1. Standardisation (Internally-consistent format)

This document describes the standardisation step in the oceanarray processing workflow. It defines how instrument data—regardless of its original format or naming—are converted to a consistent internal structure using xarray.Dataset. This enables all subsequent processing steps (e.g. calibration, filtering, transport calculations) to run on semantically uniform data.

It corresponds to Stage 1 from RAPID data processing and management, which uses the RDB format.

1. Overview

Standardisation occurs immediately after raw data are loaded and before any scientific transformations. Its goal is to normalize:

Variable names
Dimensions
Coordinate names
Minimal core attributes (e.g., instrument, mooring, location)

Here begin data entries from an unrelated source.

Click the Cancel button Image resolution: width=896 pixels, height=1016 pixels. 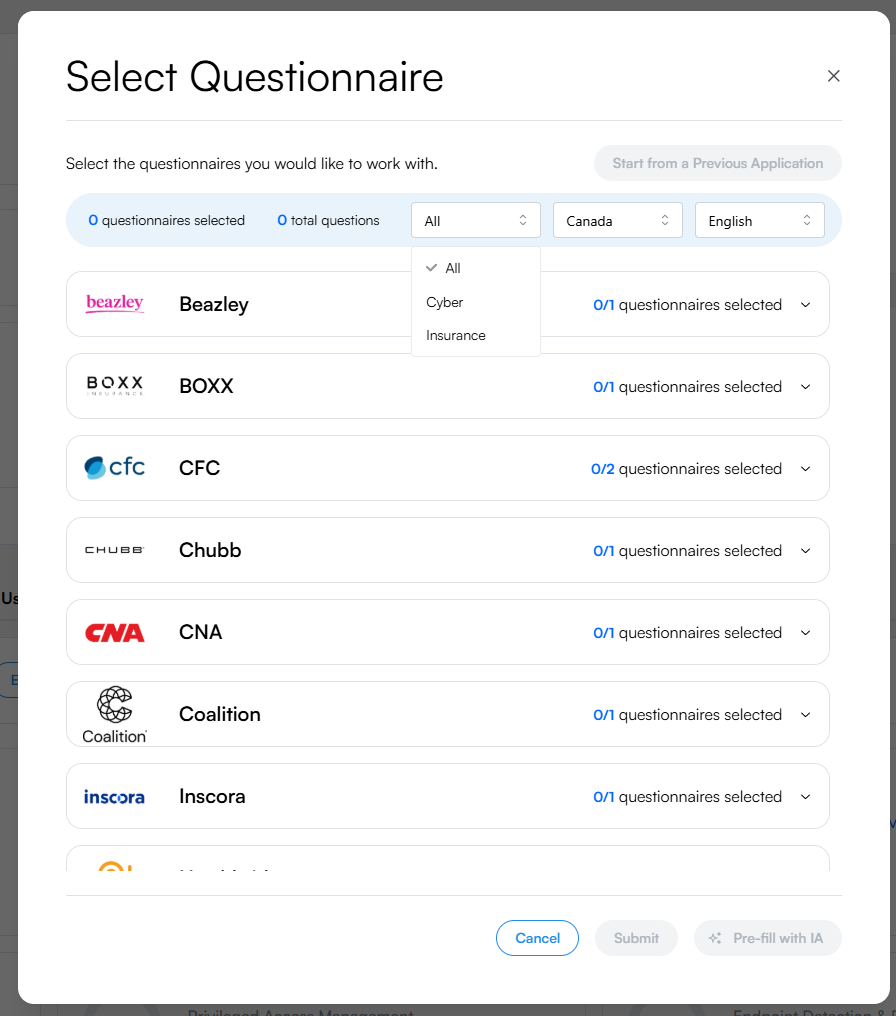pyautogui.click(x=537, y=938)
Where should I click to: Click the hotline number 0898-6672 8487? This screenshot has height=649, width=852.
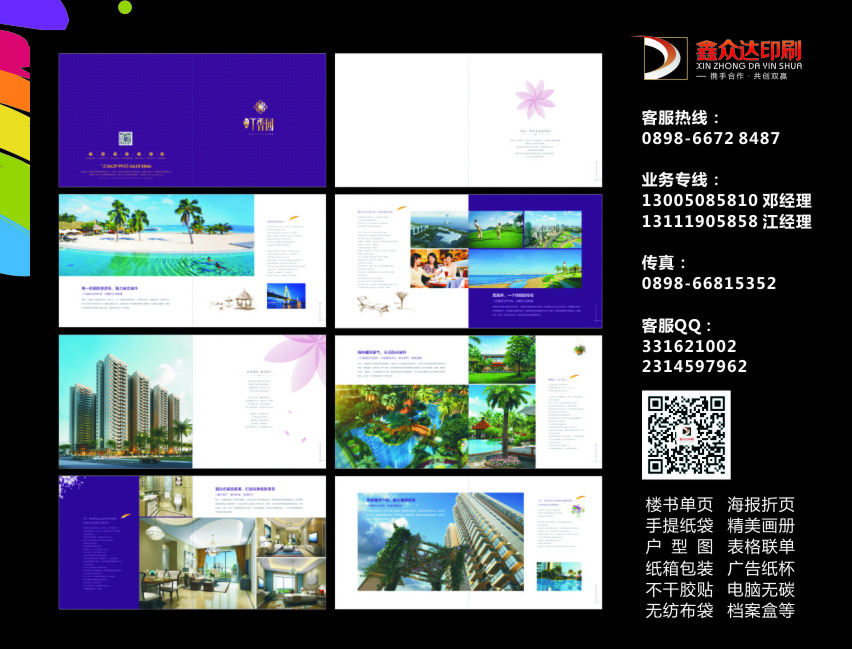[710, 139]
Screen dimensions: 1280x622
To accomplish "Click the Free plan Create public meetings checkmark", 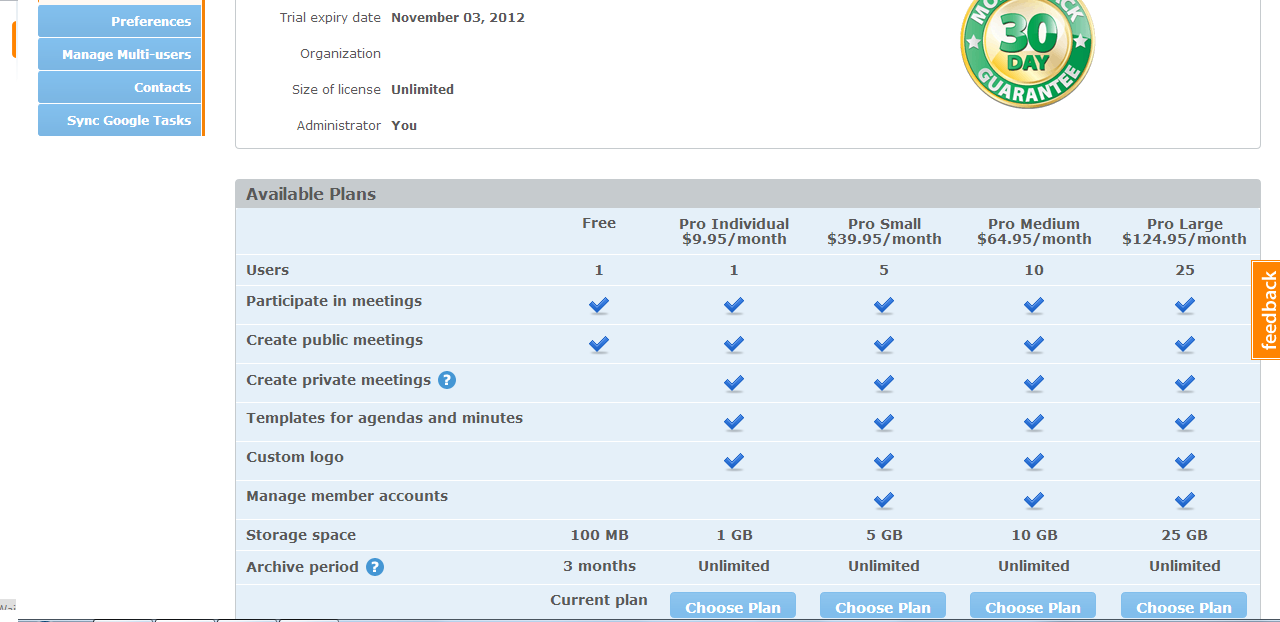I will coord(599,344).
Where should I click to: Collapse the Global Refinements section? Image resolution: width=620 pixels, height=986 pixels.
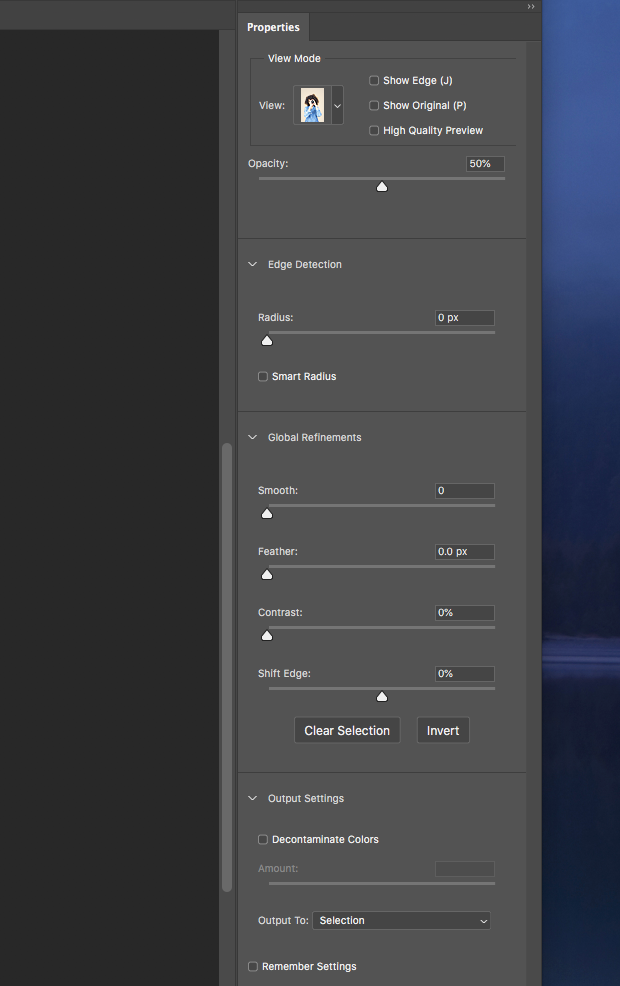tap(253, 438)
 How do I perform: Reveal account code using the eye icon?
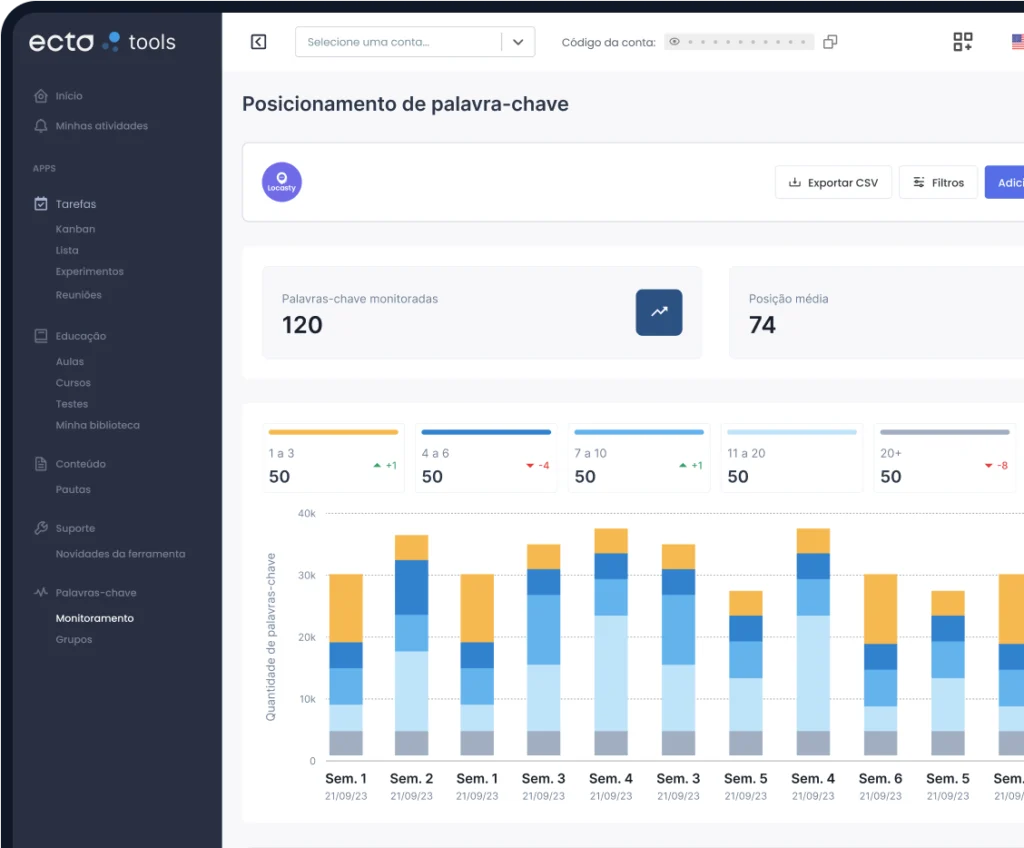click(x=675, y=42)
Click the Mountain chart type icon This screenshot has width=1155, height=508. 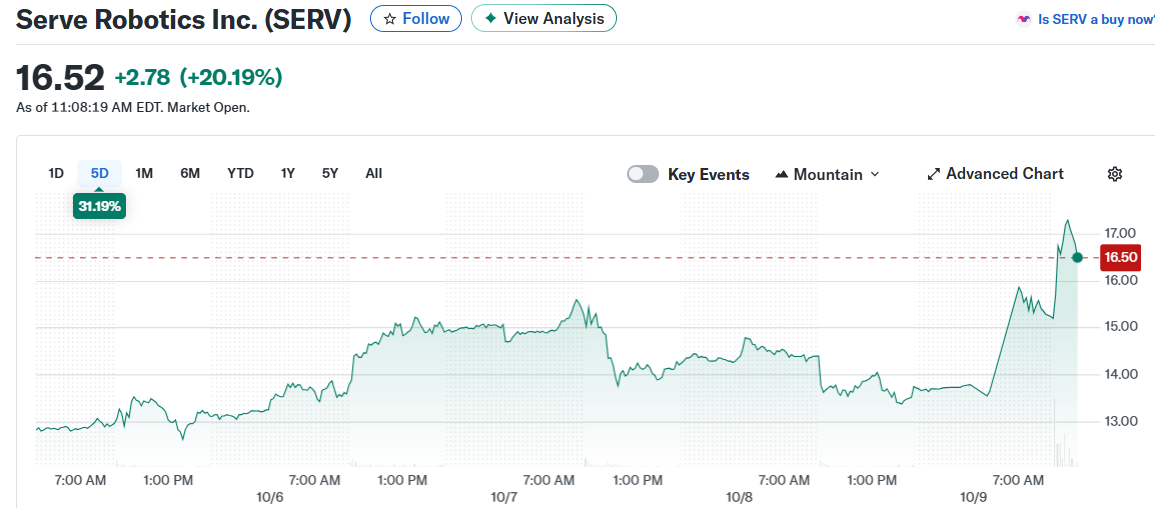[782, 174]
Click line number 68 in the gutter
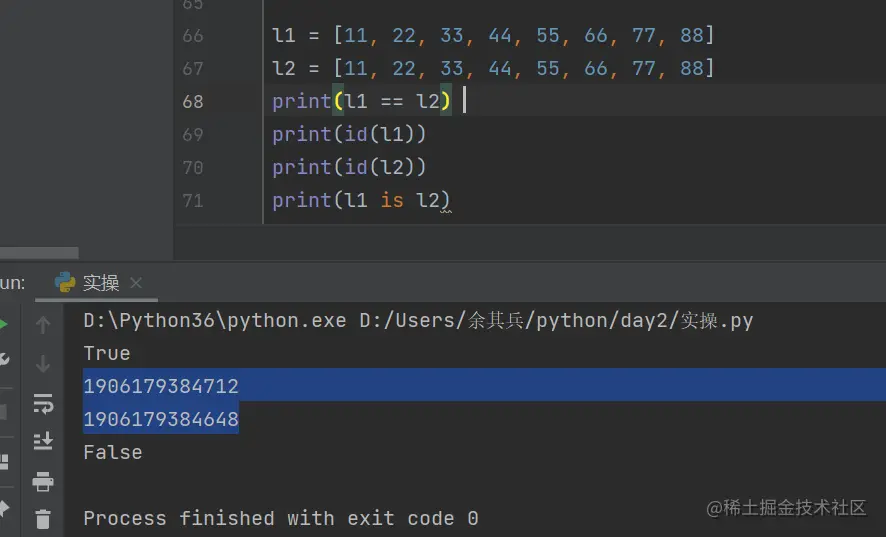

This creates a uniform structure suitable for later trimming, filtering, and conversion.

2. Purpose

Remove variability in legacy file formats and naming conventions
Enable consistent handling across deployments and years
Attach minimal metadata needed for downstream tracking (e.g., serial number, water depth, instrument depth, start and end times, location and mooring names)
Provide a clean, consistent internal structure with raw data

3. Current Implementation (Stage 1)

The standardisation process is implemented in the oceanarray.stage1 module, which provides automated conversion from native instrument formats to standardised NetCDF files.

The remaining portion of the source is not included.